The agency said that Continental Airlines and its regional affiliate, ExpressJet Airlines , operating as Continental Express, had deceived passengers by promising, through a “Customer First” statement on Continental’s Web site, to let passengers off planes within three hours when faced with an extended delay on the runway.
The two airlines argued that the promise was not enforceable by the government, but they agreed to pay $50,000 each in civil penalties.
A third airline, Mesaba, agreed to pay $75,000 because its employee told the Continental Express captain — wrongly — that the passengers could not be allowed into the terminal because the Transportation Security Administration was not present.
The Transportation Department said that Mesaba had shown “indifference to the passengers” that amounted to an unfair and deceptive practice. Mesaba also said it had not violated any law but agreed to pay the fine.
The flight, on Aug. 8, was supposed to go from Houston to Minneapolis but was diverted to Rochester because of bad weather. Continental Express does not serve Minneapolis, but asked Mesaba for help so the passengers could have access to the restrooms and vending machines.
A Mesaba ground agent, however, said the Transportation Security Administration forbade passengers from being in the terminal while it was closed. Later, however, the agency said that the passengers could have gotten off and reboarded if they stayed in the area inside the checkpoints, and that it had the ability to recall screeners in the middle of the night if necessary.
Instead, the passengers were kept on the plane from half past midnight until 6 in the morning, despite repeated efforts by the crew.
The secretary of transportation, Ray LaHood, said in a statement, “I hope this sends a signal to the rest of the airline industry that we expect airlines to respect the rights of air travelers.
“We will also use what we have learned form this investigation to strengthen protections for airline passengers subjected to long tarmac delays,” Mr. LaHood said.
The department proposed a rule a year ago to require airlines to have a contingency plan for lengthy airport delays, and incorporate the plan into their contracts of carriage, which would make it easier for passengers to sue if the plans were violated.

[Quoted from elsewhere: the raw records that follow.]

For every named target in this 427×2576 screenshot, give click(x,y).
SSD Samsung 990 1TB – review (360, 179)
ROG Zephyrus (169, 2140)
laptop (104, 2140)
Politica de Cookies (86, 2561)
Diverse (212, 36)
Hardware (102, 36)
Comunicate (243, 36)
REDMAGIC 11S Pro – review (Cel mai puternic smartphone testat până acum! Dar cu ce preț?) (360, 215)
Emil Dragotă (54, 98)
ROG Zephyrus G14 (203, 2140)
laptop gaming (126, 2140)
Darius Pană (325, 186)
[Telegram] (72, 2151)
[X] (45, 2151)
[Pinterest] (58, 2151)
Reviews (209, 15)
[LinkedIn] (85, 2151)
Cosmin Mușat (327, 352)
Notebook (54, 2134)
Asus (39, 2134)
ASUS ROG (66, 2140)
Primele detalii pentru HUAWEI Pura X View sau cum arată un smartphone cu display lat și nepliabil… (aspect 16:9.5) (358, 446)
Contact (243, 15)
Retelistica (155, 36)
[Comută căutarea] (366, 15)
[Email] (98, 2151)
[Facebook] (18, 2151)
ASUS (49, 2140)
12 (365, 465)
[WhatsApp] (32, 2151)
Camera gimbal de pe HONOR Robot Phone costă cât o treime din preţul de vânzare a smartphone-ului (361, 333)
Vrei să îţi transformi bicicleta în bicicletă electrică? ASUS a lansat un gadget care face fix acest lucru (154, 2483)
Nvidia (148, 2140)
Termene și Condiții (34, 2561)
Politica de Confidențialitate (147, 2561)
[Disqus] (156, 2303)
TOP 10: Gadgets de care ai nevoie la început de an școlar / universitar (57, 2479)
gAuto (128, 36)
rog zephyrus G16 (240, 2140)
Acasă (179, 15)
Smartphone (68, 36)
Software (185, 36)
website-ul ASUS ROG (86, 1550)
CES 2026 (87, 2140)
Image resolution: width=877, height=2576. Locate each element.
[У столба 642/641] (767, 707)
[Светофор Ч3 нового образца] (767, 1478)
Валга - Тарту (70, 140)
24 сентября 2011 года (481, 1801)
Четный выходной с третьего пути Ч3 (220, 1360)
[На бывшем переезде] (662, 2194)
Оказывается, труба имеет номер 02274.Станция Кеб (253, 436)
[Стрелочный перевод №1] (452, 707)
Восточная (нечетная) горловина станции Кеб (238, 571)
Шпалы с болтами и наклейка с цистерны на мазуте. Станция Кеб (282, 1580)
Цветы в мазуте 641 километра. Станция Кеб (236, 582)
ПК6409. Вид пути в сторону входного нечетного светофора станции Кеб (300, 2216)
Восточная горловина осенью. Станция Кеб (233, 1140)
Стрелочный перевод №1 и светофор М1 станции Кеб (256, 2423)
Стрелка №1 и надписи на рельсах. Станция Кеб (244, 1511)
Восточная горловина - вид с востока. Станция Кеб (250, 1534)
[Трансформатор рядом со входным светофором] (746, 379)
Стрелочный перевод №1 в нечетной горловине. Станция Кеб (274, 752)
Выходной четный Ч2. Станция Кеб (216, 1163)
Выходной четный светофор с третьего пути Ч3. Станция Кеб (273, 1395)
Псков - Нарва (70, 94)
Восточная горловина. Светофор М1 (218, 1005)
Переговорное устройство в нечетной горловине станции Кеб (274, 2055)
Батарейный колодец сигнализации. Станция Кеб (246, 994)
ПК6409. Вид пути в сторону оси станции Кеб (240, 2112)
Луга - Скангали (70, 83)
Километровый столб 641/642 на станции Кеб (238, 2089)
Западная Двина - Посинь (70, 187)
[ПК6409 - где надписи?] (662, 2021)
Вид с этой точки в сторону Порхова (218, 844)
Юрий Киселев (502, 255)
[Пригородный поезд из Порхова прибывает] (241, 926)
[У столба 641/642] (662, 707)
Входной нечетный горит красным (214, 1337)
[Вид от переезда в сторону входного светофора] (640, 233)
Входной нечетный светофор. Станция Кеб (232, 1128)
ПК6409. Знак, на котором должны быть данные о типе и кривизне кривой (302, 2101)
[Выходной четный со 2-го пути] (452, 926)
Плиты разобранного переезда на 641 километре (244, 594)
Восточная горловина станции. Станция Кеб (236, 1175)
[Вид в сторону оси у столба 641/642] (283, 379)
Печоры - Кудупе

The department said that a final rule was expected by the end of the year.
The House of Representatives passed a passenger-rights bill earlier this year but it does not address runway delays, according to Kate Hanni, executive director of flyersrights.org, a consumer advocacy group. A Senate version, which does set limits on delays, is in the Commerce Committee and may reach the Senate floor early next year, she said.
“I think it’s awesome that the Department of Transportation has set down some punitive damages,” Ms. Hanni said.